According to the Java DFS post below, why can't the jump from stone 4 to stone 5 be made when k=4?

DOCUMENT PASSAGE:
* Start *

Java DFS with memorization and some math for early termination (19ms)


  • 0

    Similar idea with other DFS solution by going from the first one to the last.
    From the observation, I found that there are lower bound and upper bound from stone 1 to stone n of n steps. The minimum steps is Max(n, k-1) and the maximum steps is (k+1)+(k+2)+(k+3)+....+(k+n).
    Therefore, if the value of last stone is less than minimum steps or greater than maximum steps, we know that there is no way to reach it from current stone.
    For example, with the case of [0,1,3,6,10,11, 100]
    when from = 0, to = 6 which has stones[0] = 0, stones[6]=100, and k=1
    also, len = 6-0=6.
    Therefore, the maximum steps from 0 to 6 with k = 1 is 1+2+3+4+5+6 = 21 and
    maximum stone value is 0+21=21. Since stones[6]=100, it is impossible to jump from stone 0 to stone 6 when k=1.
    On the other hand, when from = 4, to = 5 which has stones[4] = 10, stones[5]=11, and k=4, also, len = 5-4=1.
    Therefore, the minimum steps from 4 to 5 with k = 4 is Max(1,4-1) = 3 and
    minimum stone value is 10+3=13. Since stones[5]=11, it is impossible to jump from stone 4 to stone 5 when k=4.

    public class Solution {
        Map<Integer, Integer> map = new HashMap<>();
        Set<String> mem = new HashSet<>();
        int to;
        int goal;
        boolean dfs(int from, int k, int[] stones){
            if (from == to) return true;
            int cur = stones[from];
            int len = to-from;
            String key = ""+from +":"+k;
            if ( mem.contains(key) ) return false;
            if ( (goal > cur + ( (k+1+k+len)*len )/2) || (goal < cur + Math.max(len, k-1)) ) {
                mem.add(key);
                return false;
            }
            for (int next=k+1; next >=k-1; next--) {
                if ( (next >= 1) && map.containsKey(cur+next) ) {
                    if ( dfs( map.get(cur+next), next, stones) ) return true;
                }
            }
            mem.add(key);
            return false;
        }
        public boolean canCross(int[] stones) {
            if (stones == null || stones.length <=1) return true;
            to = stones.length-1;
            goal = stones[to];
            for (int i=1; i <= to; i++) { 
                map.put(stones[i], i);
            }
            return dfs( 0, 0, stones);
        }
    }
    

  • 0

    Another DFS version incorporating the math to find the range. (18ms)

* End *

STORED DATA:
* Start *

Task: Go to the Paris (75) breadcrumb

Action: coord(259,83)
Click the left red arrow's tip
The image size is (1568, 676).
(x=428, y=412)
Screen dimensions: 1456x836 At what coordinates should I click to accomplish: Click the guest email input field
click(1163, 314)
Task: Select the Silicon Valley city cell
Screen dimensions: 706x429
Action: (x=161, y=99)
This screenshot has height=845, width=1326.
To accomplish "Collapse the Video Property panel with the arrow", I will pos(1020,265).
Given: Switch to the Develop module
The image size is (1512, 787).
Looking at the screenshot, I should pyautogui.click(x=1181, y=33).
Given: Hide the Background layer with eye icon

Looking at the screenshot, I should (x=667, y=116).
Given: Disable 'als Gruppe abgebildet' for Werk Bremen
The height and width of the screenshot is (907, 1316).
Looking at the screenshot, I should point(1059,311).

* End *

SOLVED PROBLEM: The minimum reachable stone value is 10+3=13, but stones[5] is only 11.